(Collection entries)
========================

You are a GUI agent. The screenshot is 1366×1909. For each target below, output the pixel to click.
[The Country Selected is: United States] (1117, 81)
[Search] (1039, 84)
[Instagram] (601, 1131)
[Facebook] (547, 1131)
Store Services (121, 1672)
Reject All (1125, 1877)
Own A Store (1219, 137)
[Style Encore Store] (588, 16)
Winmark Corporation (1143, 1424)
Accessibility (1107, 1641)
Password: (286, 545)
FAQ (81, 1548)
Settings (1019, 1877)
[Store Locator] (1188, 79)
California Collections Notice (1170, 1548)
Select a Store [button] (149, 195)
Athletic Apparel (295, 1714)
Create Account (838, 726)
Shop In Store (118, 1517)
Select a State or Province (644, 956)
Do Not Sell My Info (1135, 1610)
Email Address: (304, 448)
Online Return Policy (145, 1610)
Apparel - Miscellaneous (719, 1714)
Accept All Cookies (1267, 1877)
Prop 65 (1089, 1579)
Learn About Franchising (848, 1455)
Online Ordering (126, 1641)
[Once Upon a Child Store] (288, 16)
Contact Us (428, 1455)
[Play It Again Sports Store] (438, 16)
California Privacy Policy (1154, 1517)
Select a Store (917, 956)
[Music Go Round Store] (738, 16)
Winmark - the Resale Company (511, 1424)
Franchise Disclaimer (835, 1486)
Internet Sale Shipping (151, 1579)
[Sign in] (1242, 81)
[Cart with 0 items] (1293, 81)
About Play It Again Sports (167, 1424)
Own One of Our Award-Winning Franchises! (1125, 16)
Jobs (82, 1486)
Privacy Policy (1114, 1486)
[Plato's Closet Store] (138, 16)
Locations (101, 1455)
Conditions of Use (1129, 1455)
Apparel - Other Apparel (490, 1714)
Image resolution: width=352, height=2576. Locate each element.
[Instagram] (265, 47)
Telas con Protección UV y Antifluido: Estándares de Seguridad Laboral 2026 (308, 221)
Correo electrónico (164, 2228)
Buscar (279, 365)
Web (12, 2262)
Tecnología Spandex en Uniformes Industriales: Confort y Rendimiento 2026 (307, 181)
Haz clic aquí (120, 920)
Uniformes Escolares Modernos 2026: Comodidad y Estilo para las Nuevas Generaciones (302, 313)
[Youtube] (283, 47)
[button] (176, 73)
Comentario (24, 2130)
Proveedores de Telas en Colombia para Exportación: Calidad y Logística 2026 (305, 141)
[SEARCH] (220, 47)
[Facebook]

========================

→ Task prompt: Going through the records above line by line, count those that hold the word "Sports", and answer with the number only.

→ Exercise result: 2